(Task details)
Working through the lines below, return each one that holds "agent".

(Given data)
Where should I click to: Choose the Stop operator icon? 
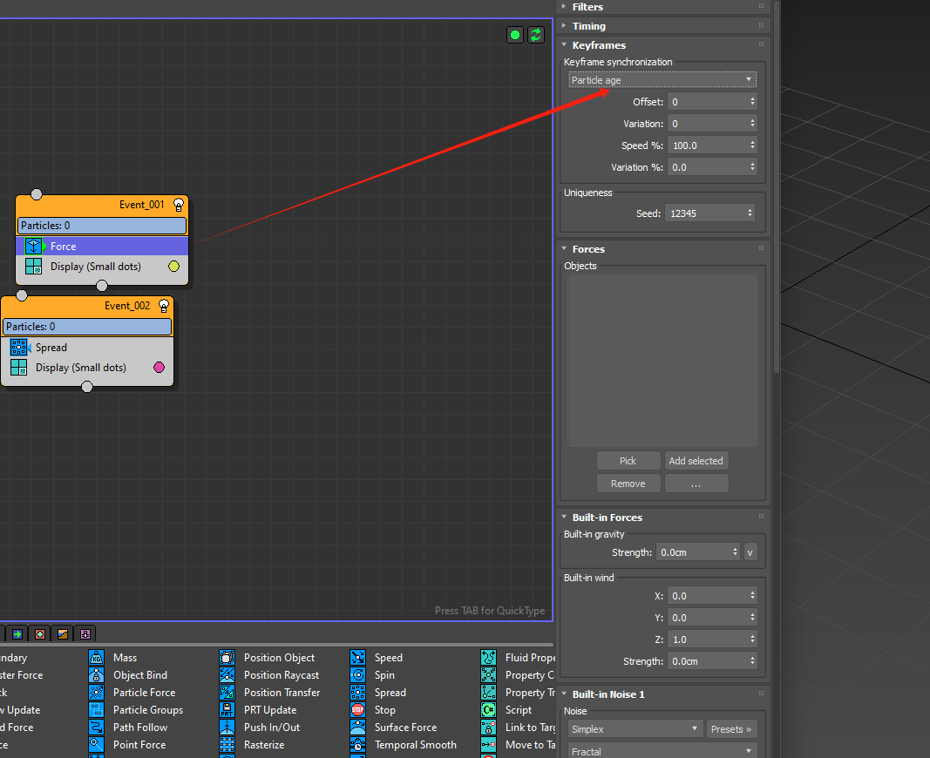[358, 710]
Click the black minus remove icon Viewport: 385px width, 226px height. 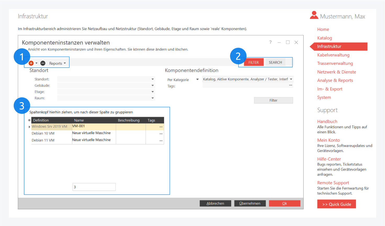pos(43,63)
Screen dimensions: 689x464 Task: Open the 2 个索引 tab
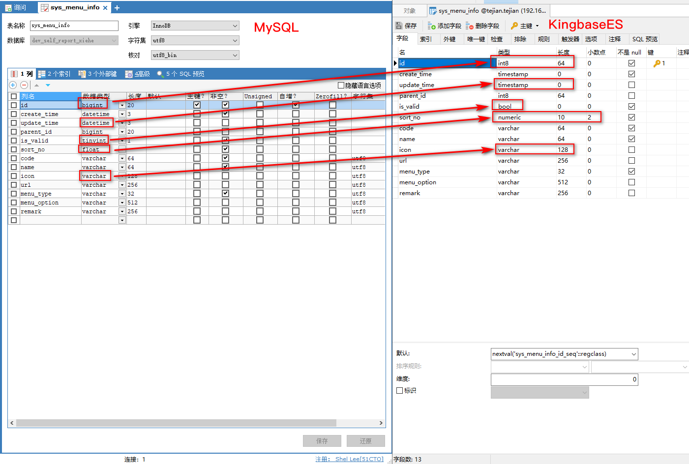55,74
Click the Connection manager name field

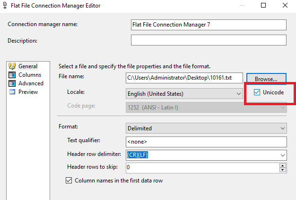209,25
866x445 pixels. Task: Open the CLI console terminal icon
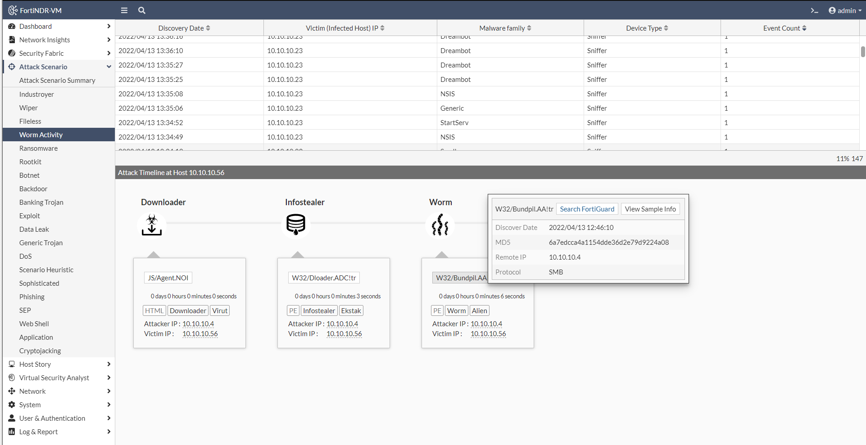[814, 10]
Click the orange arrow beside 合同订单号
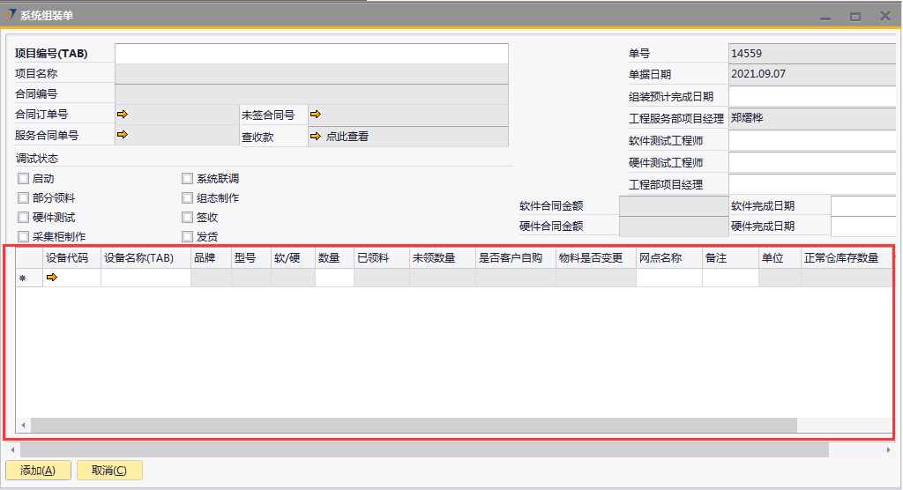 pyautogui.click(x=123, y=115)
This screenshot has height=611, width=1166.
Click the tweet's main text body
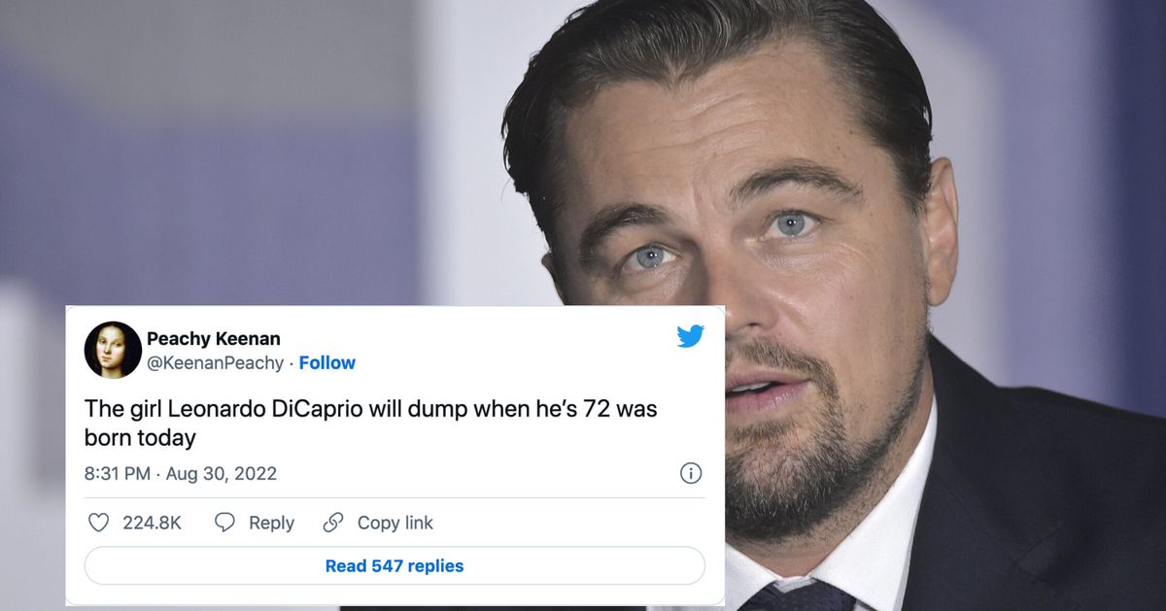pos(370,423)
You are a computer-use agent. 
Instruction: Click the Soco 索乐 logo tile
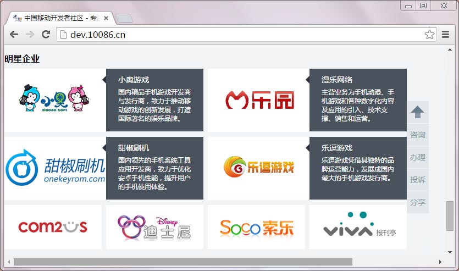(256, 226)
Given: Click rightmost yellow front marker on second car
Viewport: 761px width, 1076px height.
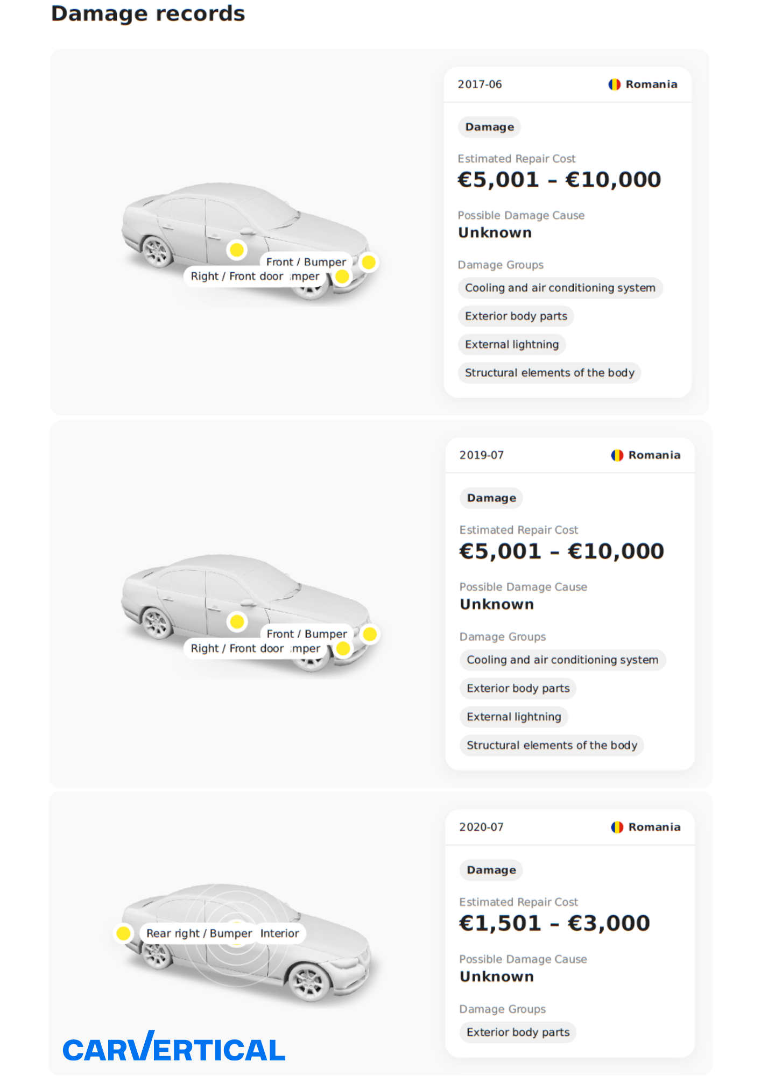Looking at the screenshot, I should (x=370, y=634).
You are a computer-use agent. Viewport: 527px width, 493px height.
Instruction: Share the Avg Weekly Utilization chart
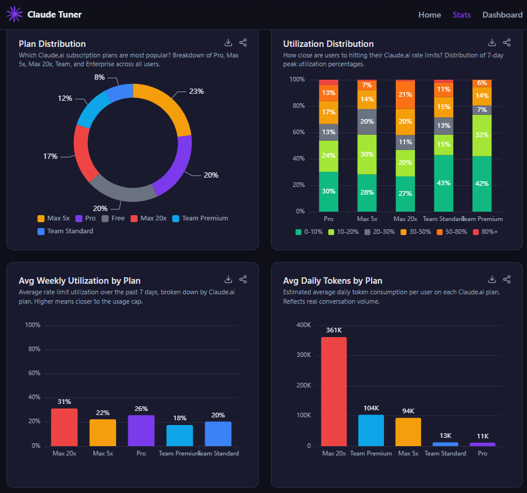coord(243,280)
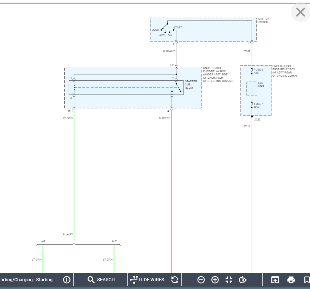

(Answer to this problem)
You are a computer-use agent. 
You are a computer-use agent. Viewport: 527px width, 493px height.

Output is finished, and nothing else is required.